_Problem statement_: What is needed is an exact reproduction of the lines in the records below, starting at the line with "Click the symantec. wordmark text" and ending at the line with "Task: Open the Chat panel", both included, and nothing else; pictures stay out.

═════ Working data ═════

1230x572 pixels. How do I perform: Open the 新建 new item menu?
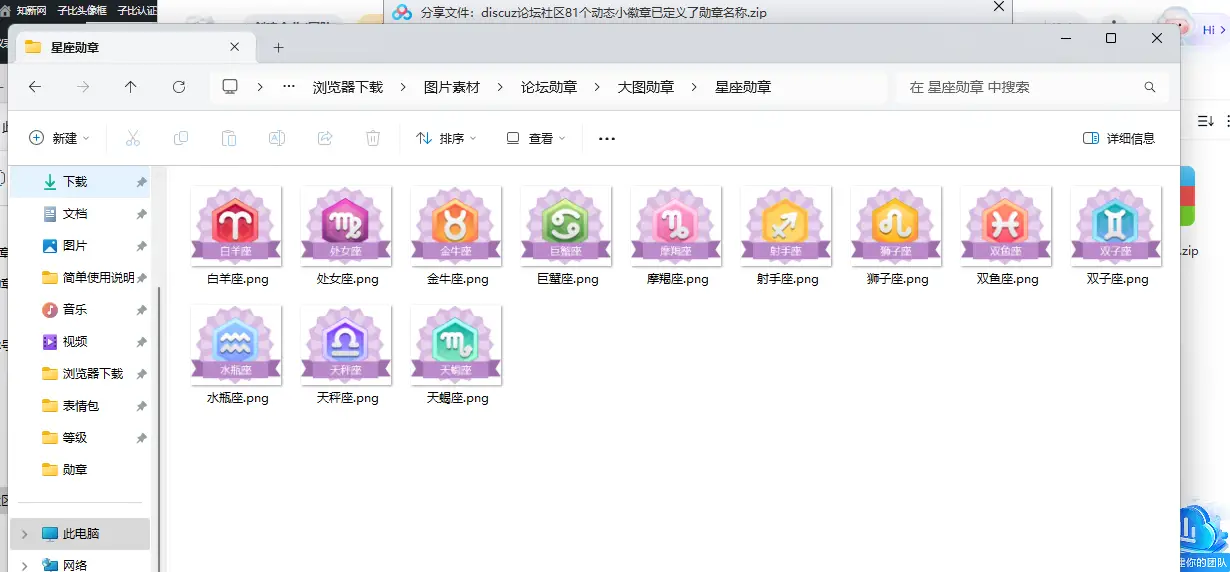[60, 138]
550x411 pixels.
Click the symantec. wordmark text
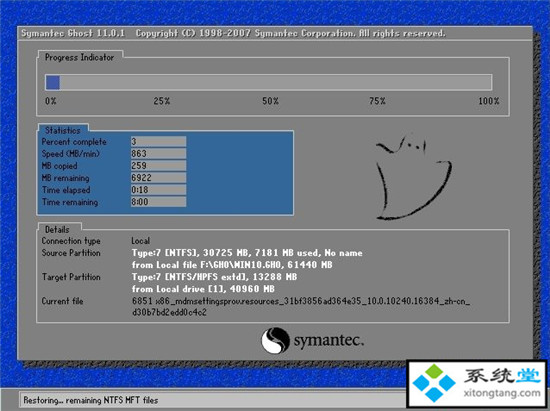[x=328, y=341]
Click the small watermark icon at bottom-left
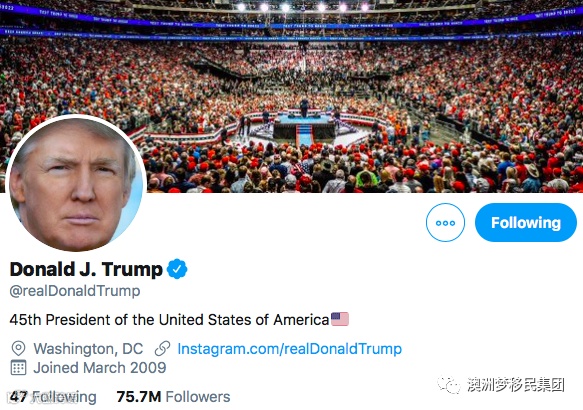Viewport: 583px width, 410px height. click(x=14, y=397)
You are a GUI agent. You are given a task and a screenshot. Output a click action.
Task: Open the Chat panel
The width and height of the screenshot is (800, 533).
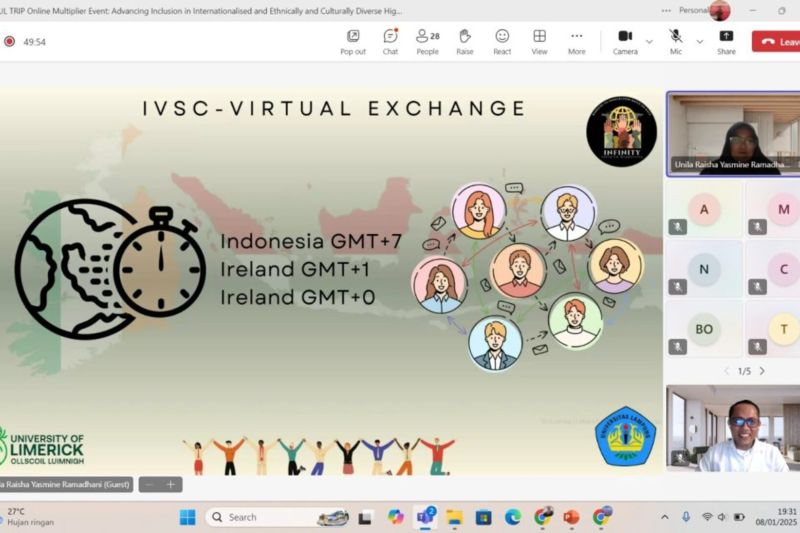(x=390, y=41)
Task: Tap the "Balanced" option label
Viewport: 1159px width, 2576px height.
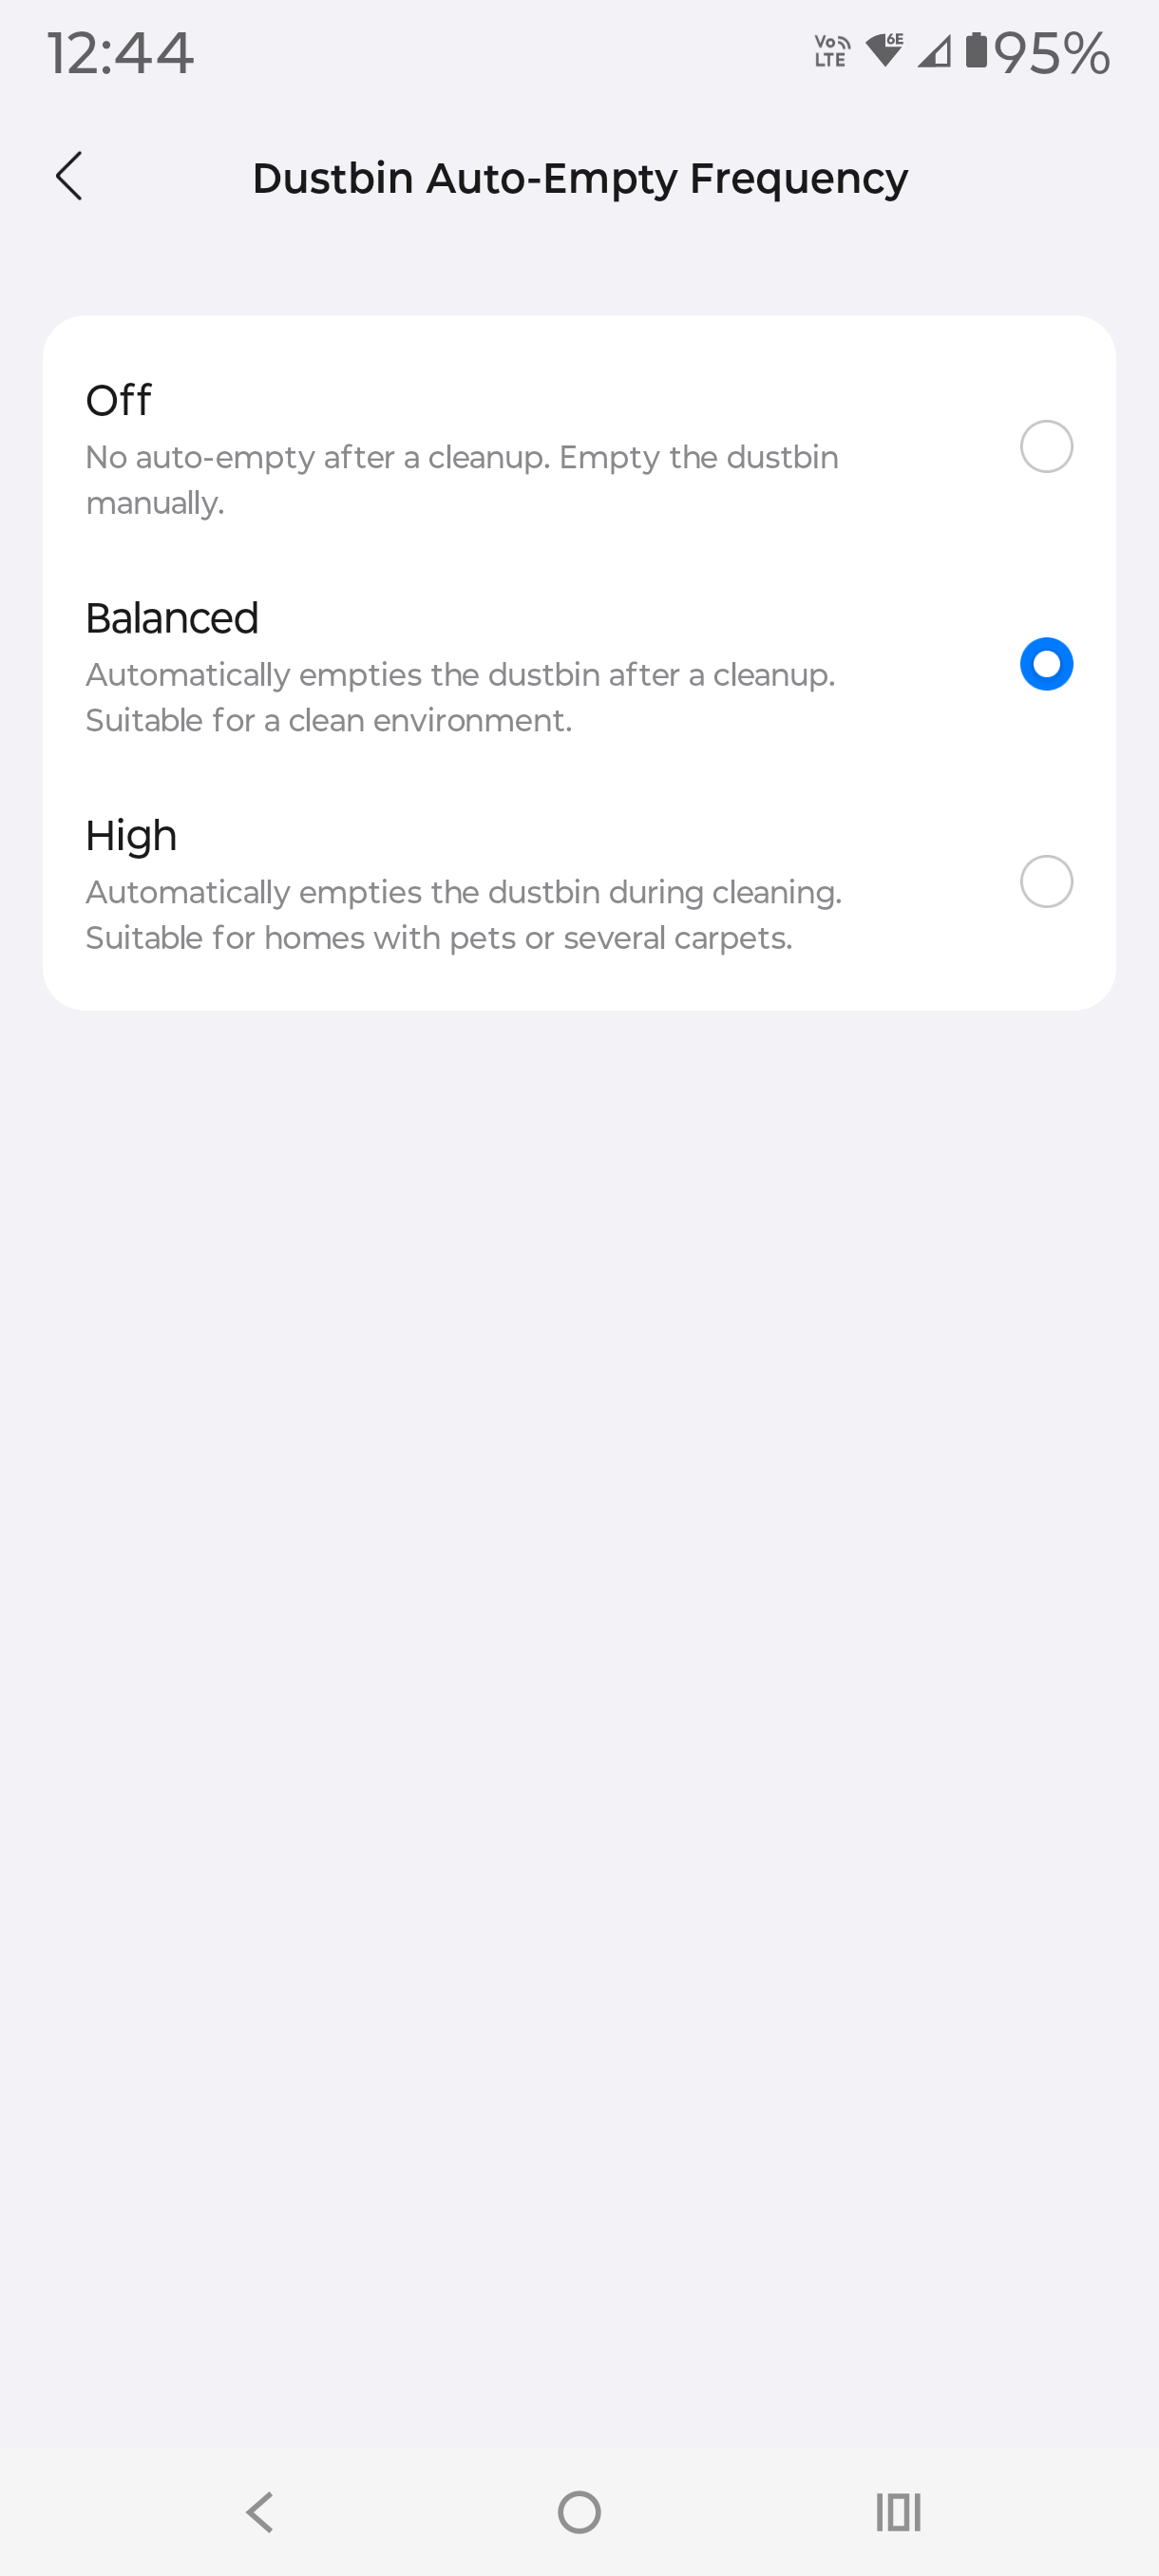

═════

_The completed task_:
Click the symantec. wordmark text
[x=328, y=341]
Click the small watermark icon at bottom-left
Viewport: 583px width, 410px height. click(x=14, y=397)
You are a GUI agent. You are given a task and a screenshot. Output a click action.
Task: Open the Chat panel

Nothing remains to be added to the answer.